Introduction to gauge theory

A gauge theory is a type of theory in physics. Modern theories describe physical forces in terms of fields, e.g., the electromagnetic field, the gravitational field, and fields that describe forces between the elementary particles. A general feature of these field theories is that the fundamental fields cannot be directly measured; however, some associated quantities can be measured, such as charges, energies, and velocities. In field theories, different configurations of the unobservable fields can result in identical observable quantities. A transformation from one such field configuration to another is called a gauge transformation; the lack of change in the measurable quantities, despite the field being transformed, is a property called gauge invariance. Since any kind of invariance under a field transformation is considered a symmetry, gauge invariance is sometimes called gauge symmetry. Generally, any theory that has the property of gauge invariance is considered a gauge theory. For example, in electromagnetism the electric and magnetic fields, E and B, are observable, while the potentials V (""voltage"") and A (the vector potential) are not.
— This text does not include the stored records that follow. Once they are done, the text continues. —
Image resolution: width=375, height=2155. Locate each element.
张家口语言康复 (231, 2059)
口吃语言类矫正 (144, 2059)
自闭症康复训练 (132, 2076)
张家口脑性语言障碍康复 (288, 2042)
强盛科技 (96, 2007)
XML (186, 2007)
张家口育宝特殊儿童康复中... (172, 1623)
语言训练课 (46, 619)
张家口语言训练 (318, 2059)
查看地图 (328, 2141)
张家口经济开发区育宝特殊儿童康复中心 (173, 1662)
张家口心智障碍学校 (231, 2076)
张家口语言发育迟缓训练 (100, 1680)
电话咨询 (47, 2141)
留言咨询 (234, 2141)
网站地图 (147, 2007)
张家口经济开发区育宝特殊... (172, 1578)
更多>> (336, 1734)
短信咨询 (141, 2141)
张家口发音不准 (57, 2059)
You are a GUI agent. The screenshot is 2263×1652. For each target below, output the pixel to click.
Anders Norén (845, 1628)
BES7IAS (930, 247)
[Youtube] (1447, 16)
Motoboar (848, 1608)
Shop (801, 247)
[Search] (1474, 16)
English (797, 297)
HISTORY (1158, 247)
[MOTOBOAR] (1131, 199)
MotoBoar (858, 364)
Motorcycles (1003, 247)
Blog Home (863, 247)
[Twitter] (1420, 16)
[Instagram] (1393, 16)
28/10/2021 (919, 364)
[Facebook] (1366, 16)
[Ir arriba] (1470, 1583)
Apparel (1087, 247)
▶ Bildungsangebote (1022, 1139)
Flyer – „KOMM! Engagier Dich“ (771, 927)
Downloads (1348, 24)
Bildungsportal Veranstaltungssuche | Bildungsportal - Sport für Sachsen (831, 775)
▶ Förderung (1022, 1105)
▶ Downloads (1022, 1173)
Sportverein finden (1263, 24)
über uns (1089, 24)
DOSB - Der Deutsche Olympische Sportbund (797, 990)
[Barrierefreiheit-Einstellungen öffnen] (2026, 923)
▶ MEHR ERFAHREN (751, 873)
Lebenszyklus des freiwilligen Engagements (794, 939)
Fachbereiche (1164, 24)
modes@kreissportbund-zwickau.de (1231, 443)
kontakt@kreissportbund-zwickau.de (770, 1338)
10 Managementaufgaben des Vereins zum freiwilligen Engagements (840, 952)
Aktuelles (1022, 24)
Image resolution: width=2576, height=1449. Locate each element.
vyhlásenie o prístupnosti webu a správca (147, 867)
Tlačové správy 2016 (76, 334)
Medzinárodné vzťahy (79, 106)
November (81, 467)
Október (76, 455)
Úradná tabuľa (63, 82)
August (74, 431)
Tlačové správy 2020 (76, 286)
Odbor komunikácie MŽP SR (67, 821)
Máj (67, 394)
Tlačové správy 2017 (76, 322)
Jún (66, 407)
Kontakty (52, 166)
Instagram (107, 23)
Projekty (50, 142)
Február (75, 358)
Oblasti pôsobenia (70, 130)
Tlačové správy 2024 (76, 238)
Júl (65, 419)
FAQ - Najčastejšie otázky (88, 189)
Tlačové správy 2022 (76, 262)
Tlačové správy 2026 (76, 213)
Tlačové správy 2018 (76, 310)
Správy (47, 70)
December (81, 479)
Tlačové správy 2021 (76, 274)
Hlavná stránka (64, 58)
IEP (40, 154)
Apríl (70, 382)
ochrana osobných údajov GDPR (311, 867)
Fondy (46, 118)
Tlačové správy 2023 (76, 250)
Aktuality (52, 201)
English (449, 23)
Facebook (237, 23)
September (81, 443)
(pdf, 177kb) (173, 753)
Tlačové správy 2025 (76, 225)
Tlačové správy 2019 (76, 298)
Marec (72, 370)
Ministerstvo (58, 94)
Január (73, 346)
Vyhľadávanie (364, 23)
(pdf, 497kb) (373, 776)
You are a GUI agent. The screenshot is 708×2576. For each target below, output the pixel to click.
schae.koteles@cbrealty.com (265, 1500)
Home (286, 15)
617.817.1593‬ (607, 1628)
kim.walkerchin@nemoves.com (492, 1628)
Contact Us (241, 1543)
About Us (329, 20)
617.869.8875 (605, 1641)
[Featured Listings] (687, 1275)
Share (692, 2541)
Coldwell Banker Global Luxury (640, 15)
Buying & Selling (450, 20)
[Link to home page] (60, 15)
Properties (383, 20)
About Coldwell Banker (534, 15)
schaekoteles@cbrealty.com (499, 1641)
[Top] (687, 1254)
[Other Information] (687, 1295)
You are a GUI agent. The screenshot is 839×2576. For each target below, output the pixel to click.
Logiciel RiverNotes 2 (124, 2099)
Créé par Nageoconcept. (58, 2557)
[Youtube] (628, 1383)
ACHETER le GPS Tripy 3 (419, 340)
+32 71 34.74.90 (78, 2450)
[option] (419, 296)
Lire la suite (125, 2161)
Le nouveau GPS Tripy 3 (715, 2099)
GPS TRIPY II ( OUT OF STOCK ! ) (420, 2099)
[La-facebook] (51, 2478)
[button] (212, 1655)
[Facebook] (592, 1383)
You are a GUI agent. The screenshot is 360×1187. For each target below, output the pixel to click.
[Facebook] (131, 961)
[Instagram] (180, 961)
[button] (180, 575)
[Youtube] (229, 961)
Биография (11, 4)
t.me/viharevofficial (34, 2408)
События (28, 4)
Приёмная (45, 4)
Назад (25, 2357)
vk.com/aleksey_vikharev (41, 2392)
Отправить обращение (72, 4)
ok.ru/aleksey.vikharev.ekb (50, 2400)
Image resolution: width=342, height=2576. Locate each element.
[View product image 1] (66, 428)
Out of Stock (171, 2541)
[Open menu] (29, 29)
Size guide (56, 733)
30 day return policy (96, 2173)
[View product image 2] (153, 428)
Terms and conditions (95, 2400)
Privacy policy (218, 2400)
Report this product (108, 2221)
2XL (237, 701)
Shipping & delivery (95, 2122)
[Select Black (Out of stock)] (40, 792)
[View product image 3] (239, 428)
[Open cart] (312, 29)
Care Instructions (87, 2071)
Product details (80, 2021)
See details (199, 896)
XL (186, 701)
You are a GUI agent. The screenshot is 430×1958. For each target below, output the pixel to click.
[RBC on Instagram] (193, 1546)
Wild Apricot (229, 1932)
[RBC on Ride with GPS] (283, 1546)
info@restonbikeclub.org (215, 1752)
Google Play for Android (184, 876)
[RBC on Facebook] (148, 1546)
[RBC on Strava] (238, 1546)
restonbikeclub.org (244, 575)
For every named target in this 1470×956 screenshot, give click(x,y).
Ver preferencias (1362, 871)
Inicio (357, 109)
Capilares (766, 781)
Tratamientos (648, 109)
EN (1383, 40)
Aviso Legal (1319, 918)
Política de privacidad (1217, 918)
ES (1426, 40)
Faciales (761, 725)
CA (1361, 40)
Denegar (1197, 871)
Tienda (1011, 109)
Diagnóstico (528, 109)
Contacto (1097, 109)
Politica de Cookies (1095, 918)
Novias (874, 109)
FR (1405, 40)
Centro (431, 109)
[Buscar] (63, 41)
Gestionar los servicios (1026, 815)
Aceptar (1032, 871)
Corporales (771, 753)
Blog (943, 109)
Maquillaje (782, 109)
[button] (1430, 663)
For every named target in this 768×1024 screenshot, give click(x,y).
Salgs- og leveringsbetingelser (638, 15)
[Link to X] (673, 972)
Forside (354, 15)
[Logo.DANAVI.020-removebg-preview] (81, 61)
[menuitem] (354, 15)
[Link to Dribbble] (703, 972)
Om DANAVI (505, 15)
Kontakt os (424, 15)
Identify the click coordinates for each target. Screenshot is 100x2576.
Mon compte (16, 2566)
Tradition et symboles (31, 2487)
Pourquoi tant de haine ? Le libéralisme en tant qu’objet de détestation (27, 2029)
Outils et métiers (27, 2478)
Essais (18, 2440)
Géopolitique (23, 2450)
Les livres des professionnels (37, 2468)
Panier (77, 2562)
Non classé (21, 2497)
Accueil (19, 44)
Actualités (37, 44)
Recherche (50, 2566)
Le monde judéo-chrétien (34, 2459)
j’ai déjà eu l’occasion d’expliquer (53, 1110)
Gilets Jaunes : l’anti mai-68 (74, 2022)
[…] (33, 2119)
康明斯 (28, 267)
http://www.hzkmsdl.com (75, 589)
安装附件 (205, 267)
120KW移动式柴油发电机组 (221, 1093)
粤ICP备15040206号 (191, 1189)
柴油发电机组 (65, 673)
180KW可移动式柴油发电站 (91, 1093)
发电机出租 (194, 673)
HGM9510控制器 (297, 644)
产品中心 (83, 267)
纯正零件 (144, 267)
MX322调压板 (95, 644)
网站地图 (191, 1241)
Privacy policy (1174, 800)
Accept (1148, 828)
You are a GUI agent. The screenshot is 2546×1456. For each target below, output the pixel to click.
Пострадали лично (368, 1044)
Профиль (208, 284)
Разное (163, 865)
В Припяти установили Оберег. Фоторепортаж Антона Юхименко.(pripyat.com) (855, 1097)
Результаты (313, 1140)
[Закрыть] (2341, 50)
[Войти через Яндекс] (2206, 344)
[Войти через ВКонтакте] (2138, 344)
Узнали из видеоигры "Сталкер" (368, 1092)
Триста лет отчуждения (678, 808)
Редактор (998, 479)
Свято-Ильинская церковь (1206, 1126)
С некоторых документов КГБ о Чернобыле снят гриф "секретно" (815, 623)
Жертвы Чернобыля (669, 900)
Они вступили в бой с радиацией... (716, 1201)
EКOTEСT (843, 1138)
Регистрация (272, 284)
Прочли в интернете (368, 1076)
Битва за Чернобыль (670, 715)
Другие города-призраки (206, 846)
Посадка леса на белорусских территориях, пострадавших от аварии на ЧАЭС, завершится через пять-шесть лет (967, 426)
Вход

Under a gauge transformation in which a constant is added to V, no observable change occurs in E or B.With the advent of quantum mechanics in the 1920s, and with successive advances in quantum field theory, the importance of gauge transformations has steadily grown. Gauge theories constrain the laws of physics, because all the changes induced by a gauge transformation have to cancel each other out when written in terms of observable quantities. Over the course of the 20th century, physicists gradually realized that all forces (fundamental interactions) arise from the constraints imposed by local gauge symmetries, in which case the transformations vary from point to point in space and time. Perturbative quantum field theory (usually employed for scattering theory) describes forces in terms of force-mediating particles called gauge bosons. The nature of these particles is determined by the nature of the gauge transformations. The culmination of these efforts is the Standard Model, a quantum field theory that accurately predicts all of the fundamental interactions except gravity.